Sobre a provocação para que o Senado julgue pelo afastamento ou não de Rodrigues, Oliveira afirmou que o trâmite é natural neste tipo de processo. “A remessa ao Senado é necessária em razão de ordem dada pela Constituição; não é uma opção, mas um dever. Nesse envio ao Senado, a casa, em cumprimento à Constituição, poderá rever, suspender a medida liminar. Tenho a impressão de que o Senado irá derrubar a liminar para, num segundo momento, resolver interna corporis [dentro do plenário]”.
CONSELHO ESTAGNADO
O Conselho de Ética está sem atividades desde março, assim como a maioria das comissões do Congresso, em razão da pandemia. O colegiado foi instalado em setembro do ano passado, com sete meses de atraso. Desde então, não promoveu nenhuma reunião para análise de pedidos de cassação.

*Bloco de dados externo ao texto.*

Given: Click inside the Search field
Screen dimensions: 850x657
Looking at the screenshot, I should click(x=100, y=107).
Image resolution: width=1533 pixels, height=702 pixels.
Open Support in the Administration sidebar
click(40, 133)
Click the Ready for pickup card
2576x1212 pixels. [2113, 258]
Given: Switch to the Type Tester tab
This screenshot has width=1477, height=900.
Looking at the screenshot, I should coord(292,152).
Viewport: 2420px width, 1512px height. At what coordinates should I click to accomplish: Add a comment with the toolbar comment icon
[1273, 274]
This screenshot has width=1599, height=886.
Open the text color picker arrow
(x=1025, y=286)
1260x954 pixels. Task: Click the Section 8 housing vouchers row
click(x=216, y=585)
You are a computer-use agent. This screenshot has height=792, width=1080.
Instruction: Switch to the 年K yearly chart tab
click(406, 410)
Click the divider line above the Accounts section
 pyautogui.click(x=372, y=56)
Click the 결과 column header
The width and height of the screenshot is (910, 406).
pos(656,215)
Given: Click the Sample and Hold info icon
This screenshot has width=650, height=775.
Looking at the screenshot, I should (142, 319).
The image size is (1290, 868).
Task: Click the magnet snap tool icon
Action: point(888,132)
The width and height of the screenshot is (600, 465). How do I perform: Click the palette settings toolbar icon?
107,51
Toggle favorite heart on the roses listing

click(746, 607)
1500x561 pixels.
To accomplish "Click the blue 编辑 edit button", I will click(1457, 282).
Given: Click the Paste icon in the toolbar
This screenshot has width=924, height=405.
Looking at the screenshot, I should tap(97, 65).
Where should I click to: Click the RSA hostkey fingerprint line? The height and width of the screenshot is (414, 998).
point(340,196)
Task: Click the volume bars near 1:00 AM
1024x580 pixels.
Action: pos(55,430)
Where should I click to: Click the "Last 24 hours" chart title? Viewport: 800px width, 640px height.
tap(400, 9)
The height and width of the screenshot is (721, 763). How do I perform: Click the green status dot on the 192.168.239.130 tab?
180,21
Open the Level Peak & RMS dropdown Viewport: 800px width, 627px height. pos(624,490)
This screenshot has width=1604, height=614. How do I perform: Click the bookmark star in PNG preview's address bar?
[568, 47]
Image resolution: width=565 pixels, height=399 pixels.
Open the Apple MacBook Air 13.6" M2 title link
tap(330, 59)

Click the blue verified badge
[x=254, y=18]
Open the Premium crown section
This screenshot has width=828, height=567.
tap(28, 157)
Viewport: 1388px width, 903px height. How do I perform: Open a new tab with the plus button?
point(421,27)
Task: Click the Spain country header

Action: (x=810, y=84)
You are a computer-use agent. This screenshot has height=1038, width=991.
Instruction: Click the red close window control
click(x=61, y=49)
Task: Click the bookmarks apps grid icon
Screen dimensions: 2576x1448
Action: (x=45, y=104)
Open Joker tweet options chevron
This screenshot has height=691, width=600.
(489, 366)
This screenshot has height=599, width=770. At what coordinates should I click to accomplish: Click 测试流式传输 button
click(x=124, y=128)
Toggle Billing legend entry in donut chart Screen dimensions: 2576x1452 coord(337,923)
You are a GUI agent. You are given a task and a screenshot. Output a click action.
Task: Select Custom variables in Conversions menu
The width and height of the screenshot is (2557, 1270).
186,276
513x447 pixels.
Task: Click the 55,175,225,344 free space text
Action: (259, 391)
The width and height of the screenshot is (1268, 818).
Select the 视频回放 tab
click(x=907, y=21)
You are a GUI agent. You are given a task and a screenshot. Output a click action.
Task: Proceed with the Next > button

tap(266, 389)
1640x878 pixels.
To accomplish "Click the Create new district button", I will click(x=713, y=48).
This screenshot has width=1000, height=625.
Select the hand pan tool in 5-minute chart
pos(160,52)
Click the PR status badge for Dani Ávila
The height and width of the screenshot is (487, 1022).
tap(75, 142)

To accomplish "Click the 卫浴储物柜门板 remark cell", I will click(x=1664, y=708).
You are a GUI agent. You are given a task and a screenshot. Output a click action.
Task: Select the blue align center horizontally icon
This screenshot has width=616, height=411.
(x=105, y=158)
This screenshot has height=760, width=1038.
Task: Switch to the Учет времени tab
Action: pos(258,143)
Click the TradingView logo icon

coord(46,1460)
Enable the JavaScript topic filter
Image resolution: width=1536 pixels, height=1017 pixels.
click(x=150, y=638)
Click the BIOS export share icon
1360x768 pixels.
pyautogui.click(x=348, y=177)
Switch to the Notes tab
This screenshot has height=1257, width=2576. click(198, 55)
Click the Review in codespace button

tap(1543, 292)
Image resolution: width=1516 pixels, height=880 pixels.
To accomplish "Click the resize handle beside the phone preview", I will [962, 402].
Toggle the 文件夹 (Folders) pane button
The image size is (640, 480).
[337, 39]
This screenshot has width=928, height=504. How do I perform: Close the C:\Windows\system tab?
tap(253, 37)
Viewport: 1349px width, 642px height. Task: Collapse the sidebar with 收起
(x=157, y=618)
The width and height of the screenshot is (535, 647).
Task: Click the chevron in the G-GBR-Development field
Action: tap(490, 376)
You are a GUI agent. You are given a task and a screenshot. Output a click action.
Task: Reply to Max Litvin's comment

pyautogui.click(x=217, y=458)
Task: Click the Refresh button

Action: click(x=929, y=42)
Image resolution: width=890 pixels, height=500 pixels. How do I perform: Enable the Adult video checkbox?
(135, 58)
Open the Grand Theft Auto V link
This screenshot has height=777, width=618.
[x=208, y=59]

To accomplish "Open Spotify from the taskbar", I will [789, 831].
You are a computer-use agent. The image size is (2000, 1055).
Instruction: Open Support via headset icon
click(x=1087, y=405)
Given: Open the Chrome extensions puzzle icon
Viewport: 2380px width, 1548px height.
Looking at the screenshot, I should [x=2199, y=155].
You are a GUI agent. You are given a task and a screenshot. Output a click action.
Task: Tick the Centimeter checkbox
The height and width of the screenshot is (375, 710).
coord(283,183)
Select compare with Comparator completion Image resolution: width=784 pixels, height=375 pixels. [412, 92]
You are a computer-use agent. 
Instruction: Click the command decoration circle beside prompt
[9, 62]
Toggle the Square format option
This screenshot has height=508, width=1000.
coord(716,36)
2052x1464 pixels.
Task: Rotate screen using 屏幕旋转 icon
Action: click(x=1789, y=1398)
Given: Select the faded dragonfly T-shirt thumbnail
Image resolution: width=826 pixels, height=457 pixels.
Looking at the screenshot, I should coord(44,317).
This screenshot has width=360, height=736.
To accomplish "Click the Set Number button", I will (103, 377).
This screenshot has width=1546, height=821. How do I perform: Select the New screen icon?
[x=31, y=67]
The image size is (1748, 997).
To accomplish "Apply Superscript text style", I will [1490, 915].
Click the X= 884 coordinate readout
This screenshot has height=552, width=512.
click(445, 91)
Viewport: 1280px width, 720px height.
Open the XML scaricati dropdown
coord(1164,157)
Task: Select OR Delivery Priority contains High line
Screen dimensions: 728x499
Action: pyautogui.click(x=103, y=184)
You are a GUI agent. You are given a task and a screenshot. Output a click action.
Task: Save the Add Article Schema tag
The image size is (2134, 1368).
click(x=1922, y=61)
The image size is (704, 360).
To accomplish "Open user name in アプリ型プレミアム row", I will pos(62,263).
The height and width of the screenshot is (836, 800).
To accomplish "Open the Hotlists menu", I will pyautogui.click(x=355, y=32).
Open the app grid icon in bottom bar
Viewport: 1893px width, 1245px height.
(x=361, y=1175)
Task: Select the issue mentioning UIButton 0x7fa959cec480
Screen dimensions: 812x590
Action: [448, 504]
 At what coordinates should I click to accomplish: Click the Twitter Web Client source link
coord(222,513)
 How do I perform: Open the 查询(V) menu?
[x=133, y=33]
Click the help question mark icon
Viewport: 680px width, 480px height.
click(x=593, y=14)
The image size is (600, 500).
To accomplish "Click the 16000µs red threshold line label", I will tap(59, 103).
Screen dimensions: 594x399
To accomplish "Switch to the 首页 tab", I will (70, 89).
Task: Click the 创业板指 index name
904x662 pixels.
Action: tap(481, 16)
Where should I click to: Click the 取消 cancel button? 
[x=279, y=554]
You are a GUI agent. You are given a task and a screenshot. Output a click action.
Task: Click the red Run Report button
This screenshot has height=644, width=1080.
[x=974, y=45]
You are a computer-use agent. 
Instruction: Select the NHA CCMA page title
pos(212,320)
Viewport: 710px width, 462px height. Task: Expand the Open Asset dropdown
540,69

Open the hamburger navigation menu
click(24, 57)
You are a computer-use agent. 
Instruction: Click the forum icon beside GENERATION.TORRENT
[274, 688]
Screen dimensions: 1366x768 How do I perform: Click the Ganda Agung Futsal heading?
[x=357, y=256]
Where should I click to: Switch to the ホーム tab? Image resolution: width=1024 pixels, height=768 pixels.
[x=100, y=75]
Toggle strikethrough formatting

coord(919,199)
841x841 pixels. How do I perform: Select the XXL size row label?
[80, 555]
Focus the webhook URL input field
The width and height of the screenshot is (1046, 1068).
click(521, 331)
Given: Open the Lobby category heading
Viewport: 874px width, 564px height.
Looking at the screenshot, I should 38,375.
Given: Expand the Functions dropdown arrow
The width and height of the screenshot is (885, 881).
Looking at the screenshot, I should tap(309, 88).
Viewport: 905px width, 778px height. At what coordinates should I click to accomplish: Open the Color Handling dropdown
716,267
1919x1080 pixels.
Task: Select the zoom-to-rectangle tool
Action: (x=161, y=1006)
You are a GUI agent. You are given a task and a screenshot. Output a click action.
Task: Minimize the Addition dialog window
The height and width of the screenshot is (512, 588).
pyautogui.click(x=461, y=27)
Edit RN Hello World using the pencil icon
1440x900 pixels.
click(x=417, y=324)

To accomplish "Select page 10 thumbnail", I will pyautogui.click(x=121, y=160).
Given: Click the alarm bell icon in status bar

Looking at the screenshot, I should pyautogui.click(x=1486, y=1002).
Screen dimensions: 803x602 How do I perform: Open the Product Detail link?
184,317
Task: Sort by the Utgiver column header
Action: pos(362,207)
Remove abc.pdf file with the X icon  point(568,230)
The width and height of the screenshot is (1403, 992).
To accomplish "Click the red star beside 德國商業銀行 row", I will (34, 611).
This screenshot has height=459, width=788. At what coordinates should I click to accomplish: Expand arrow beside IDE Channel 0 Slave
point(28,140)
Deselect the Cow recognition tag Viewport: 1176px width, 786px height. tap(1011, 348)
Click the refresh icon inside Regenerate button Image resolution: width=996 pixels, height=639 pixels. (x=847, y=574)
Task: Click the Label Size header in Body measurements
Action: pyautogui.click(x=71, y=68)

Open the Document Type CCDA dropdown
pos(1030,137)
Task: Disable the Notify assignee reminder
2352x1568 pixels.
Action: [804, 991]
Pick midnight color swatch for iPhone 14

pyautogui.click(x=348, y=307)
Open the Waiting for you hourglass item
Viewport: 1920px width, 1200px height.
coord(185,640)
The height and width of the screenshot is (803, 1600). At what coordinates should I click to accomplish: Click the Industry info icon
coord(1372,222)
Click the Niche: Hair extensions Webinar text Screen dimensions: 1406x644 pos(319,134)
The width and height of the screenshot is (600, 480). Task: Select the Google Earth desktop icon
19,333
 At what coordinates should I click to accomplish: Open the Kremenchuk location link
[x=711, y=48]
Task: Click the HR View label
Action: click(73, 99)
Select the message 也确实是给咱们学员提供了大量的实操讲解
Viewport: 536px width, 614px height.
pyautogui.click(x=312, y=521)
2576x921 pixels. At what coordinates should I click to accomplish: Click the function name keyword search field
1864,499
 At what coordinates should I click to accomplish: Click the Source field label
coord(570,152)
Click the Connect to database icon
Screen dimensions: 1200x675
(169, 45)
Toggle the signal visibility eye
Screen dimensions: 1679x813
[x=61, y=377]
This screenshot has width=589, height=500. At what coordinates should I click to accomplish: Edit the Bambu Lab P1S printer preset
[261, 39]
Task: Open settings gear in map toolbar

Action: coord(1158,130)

A única sessão do conselho, nesta legislatura, de Alcolumbre, foi a de instalação e eleição de seu presidente, Jayme Campos (DEM-MT), e vice, Veneziano Vital do Rêgo (PSB-PB), que atualmente está de licença.
O Conselho de Ética é formado por 15 senadores titulares mais 15 suplentes. As punições que podem ser aplicadas são advertência, censura e perda temporária e definitiva do mandato. Caso o colegiado vote pela perda do mandato de um senador, esse pedido ainda precisa passar pelo plenário. A cassação só é autorizada se pelo menos 41 parlamentares votarem a favor. A votação em plenário é secreta.
Apesar de não estar funcionando regularmente, há prerrogativa para que as comissões promovam deliberações. Na próxima semana, por exemplo, o Senado fará um esforço concentrado, com votação presencial pelos colegiados e pelo plenário principal, para escolha de autoridades.
INVESTIGAÇÃO
A ação da PGR e da Polícia Federal buscou desmantelar um esquema milionário de desvio de recursos públicos que deveriam ter ido para o combate ao novo coronavírus. O suposto desvio seria de mais de R$ 20 milhões em emendas parlamentares.
A Polícia Federal afirmou ao STF ter indícios de que Chico Rodrigues cometeu crime de lavagem de dinheiro e de obstrução da investigação de organização criminosa.
Após a divulgação dos fatos da investigação, o presidente Jair Bolsonaro retirou o senador da vice-liderança do governo na Casa. O parlamentar do DEM postou na quinta (15) um vídeo em que afirma que deixou a vaga de vice-líder do governo para “aclarar os fatos e trazer à tona a verdade”. Ele não comentou a decisão de Barroso.
“Acredito na verdade. Estou confiante na Justiça e digo que logo tudo será esclarecido e provarei que nada tenho a ver com qualquer ato ilícito de qualquer natureza. Vou cuidar da minha defesa e provar minha inocência”, disse. Rodrigues encerrou o vídeo dizendo que “Deus não dorme”.